Traditionally held in the town square, the markets bring to mind a combination of your typical pasar malam and funfair, but with beautifully decorated stalls and lighting. Selling a range of traditional delicacies and snacks, drinks, handcrafts and seasonal items, they are a popular tourist attraction during the Christmas holiday season, drawing in millions of visitors every year.
The German National Tourist Board recently organised a Press trip of Southeast Asian media to visit Christmas markets in four cities over four days. The writer — who developed an addiction to hot chocolate and roasted chestnuts as a result — shares the highlights.
DAY 1: FRANKFURT
In terms of visitor numbers and size, Frankfurt’s Christmas Market is one of the largest in Germany. The elaborate and creative stand decorations, the scenic surroundings on the Romerberg and St Paul’s Square and the huge Christmas tree combine to also make it one of Germany’s most beautiful.
There are over 200 sales booths offering Christmas specialities like Bethmannchen, a delicate almond and marzipan biscuit, and Quetschemannchen, small figurines made of dried plums. Modern interpretations of old classics, like Green Sauce crepes served with brisket of beef or Handkas fondue, have also become very popular in recent years.
Popular gift ideas include apple wine mustard, Frankfurt Crown Cake liqueur, a miniature, build-it-yourself model of St Paul’s Church, decorative Frankfurt glitter balls, biscuit cutters, apple wine jam or decorated mulled wine mugs.
DAY 2: ERFURT
Centrally located in the heart of Germany, Erfurt is almost 1,300 years old and has one of the best preserved medieval town centres anywhere in the country. Said to be Germany’s largest single heritage site, Erfurt boasts an ancient abbey, magnificent churches and grand patrician townhouses.

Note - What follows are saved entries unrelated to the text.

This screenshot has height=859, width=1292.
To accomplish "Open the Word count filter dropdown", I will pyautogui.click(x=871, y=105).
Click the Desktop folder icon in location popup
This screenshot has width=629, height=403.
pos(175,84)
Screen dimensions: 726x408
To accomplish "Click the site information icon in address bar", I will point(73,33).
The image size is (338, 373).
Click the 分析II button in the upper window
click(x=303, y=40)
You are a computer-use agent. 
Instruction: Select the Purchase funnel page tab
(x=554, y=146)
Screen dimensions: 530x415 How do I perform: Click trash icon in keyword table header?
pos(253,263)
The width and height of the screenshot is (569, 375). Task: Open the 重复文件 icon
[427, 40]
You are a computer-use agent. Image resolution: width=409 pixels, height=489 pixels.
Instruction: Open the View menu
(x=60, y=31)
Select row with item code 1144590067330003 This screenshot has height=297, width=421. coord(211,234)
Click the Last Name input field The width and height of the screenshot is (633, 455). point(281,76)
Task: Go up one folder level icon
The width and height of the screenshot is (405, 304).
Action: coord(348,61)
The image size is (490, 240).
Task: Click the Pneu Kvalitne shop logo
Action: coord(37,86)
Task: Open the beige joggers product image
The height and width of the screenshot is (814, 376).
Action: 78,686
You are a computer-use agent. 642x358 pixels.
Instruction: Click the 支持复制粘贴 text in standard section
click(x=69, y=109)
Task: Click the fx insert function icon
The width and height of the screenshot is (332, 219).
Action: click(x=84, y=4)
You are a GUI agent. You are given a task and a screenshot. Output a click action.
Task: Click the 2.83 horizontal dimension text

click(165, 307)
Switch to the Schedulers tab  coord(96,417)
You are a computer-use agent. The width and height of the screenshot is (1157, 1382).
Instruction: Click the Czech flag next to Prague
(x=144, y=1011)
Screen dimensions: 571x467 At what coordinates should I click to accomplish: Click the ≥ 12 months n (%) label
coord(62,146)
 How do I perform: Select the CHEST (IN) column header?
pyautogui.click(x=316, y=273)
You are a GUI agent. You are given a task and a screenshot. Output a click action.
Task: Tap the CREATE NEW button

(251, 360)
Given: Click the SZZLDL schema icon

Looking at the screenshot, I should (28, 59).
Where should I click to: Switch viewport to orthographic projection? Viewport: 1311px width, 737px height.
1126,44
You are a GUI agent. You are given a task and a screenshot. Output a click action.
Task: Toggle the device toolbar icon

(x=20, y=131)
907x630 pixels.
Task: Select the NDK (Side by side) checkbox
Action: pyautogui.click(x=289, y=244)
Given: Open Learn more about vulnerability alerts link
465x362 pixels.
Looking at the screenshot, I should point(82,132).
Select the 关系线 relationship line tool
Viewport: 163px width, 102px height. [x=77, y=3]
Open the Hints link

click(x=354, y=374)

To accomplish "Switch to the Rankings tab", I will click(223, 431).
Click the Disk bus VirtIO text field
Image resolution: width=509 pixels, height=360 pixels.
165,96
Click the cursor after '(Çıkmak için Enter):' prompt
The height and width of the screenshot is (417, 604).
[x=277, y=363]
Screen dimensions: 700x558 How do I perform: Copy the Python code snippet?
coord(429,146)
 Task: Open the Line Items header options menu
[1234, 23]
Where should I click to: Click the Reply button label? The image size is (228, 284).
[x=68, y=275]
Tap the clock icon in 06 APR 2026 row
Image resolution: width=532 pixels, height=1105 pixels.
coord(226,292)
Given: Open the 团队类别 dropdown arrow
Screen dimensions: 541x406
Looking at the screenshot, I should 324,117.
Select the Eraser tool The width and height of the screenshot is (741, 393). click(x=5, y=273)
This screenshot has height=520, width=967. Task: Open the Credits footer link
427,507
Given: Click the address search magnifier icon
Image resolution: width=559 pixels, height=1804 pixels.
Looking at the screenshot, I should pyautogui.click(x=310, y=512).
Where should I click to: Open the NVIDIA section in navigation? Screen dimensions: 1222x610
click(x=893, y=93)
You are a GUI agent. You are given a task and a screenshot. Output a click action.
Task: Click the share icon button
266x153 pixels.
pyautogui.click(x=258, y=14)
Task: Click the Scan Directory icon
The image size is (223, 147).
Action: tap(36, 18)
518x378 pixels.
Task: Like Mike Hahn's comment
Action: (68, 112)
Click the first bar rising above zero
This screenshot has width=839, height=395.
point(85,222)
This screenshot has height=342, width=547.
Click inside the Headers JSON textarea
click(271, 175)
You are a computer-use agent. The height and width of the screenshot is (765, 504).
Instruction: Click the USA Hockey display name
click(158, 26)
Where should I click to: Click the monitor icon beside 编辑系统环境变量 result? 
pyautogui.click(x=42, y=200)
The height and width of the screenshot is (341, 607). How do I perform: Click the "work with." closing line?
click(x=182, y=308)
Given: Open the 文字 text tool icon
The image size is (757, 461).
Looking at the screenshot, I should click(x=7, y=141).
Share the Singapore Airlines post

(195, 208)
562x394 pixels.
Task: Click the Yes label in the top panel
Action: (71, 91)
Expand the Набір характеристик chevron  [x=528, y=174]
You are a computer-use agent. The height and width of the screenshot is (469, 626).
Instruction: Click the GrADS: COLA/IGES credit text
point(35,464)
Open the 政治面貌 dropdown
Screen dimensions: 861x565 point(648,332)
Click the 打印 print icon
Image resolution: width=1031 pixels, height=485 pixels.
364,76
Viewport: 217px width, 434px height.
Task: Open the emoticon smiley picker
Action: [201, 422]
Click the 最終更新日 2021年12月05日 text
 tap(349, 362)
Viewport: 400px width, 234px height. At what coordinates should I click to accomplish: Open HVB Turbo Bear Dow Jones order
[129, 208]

The Erfurt Christmas Market is surrounded by buildings of the historical old town, and welcomes people from around the city with its delicious smells of culinary specialities such as mulled wine, baked apples, gingerbreads, Stollen (a special Christmas cake of the region) and the famous Thuringian grilled sausages. There’s also all kinds of rides and entertainment, including choirs, orchestras and storytellers.
The square is beautifully decorated with a huge, candle-lit Christmas tree and a large, handcarved wooden creche. More than 200 booths offer traditional Thuringian handcrafts and sweets.
DAY 3: DRESDEN
Dresden, capital of the eastern German state of Saxony, has retained much of its classic architecture after being almost totally destroyed in during the Second World War. With a total of 11 Christmas markets, traditional crafts, and sparkling lights throughout the city centre justify its reputation as the Capital of Christmas.
The Striezelmarket in Dresden dates back to 1434 and is one of the oldest Christmas markets in Germany. Its name is derived from the middle-high German word “Struzel” or “Striezel”, the Dresden Stollen, which plays a central role on the Striezelmarkt.
The Christmas markets will appeal to all your senses. The air is rich with the aroma of roasted almonds, incense cones. Spekulatius ginger biscuits and mulled wine.
Dresden in Christmas also means a varied choice of annually recurring events. There are guided Christmas tours, special exhibitions, advent concerts for adults, and ballets and musical fairytales for children.
DAY 4: BERLIN
The city has over 60 different Christmas markets, each with its own unique flair. The Christmas market at the historic Gendarmenmarkt square is one of the Berliners’ best-loved markets — with traditional Christmas goodies, upscale food stalls and a great selection of arts and crafts.
Unlike the other markets we visited, this one had an entry fee (1 Euro), but you can keep the ticket for multiple entries during the night.
Security was visibly stepped up here, partly following a terrorist attack in December 2016 when a truck was deliberately driven into a Christmas market next to the Kaiser Wilhelm Memorial Churh at Breitscheidplatz in Berlin, leaving 12 dead and 56 injured.
This last city on the tour is nothing if not one steeped in history. Other destinations of historical significance around the city include Checkpoint Charlie, the Berlin Wall, and the Holocaust Monument.